GOAL
Can you retype every line of the material below word for word, leaving the pictures out of your copy?

RECORDS PROVIDED
════════

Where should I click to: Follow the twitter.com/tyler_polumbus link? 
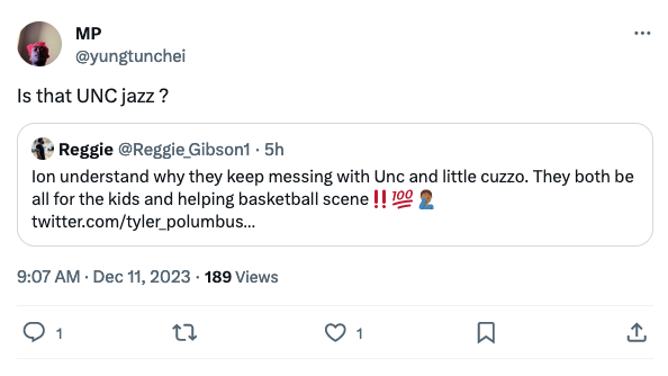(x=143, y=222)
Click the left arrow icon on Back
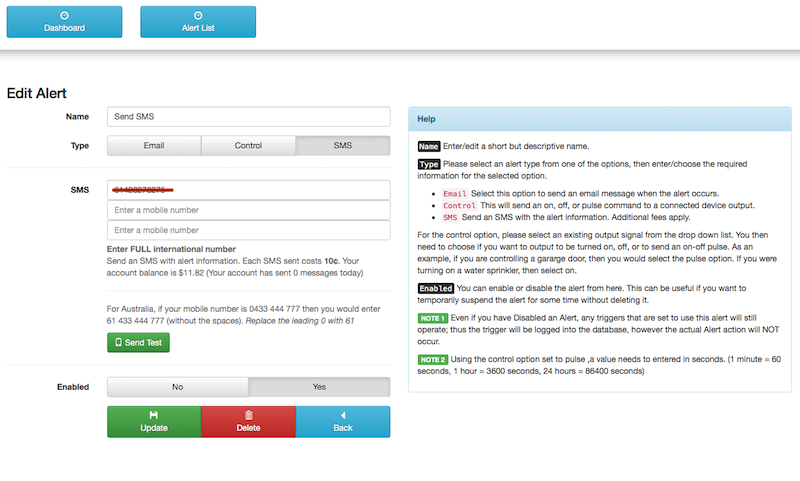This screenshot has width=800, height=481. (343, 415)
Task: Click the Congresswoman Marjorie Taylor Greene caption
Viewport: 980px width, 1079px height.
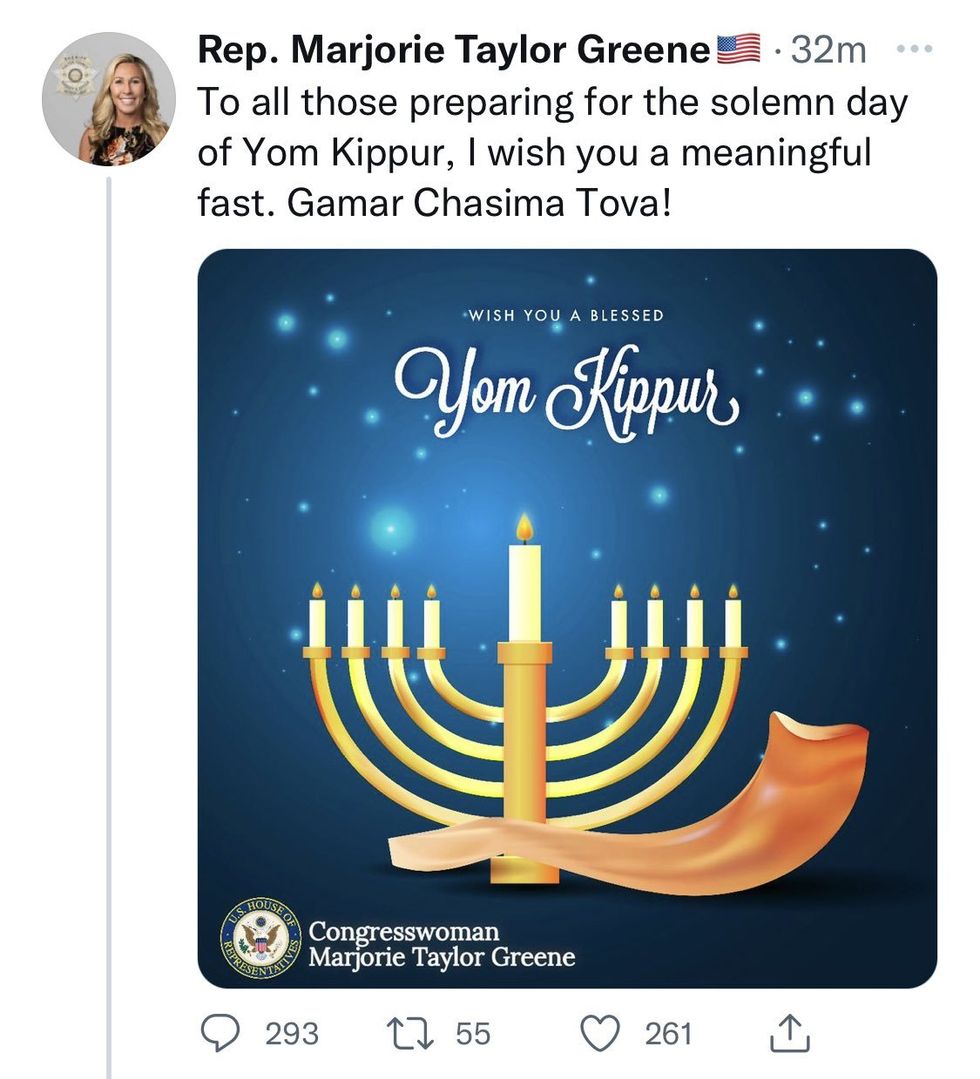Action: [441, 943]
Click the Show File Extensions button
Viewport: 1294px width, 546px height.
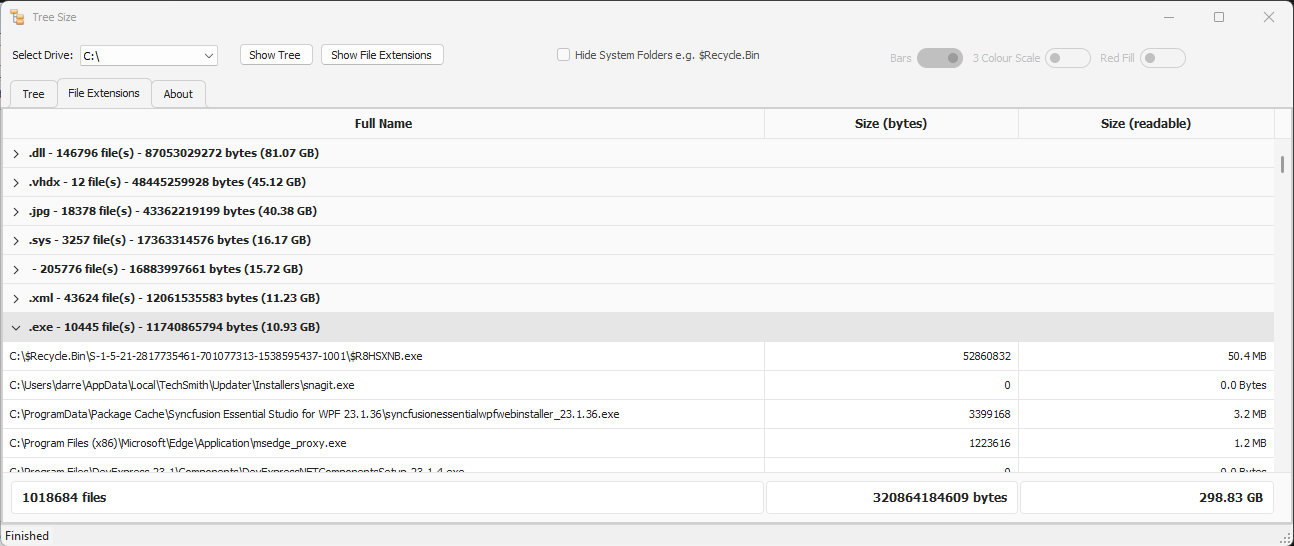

════════

ANSWER FOR THE TASK
Where should I click to: Follow the twitter.com/tyler_polumbus link? 
(x=143, y=222)
Click the left arrow icon on Back
This screenshot has width=800, height=481. (343, 415)
Task: Click the Congresswoman Marjorie Taylor Greene caption
Viewport: 980px width, 1079px height.
Action: [441, 943]
Click the Show File Extensions button
Viewport: 1294px width, 546px height.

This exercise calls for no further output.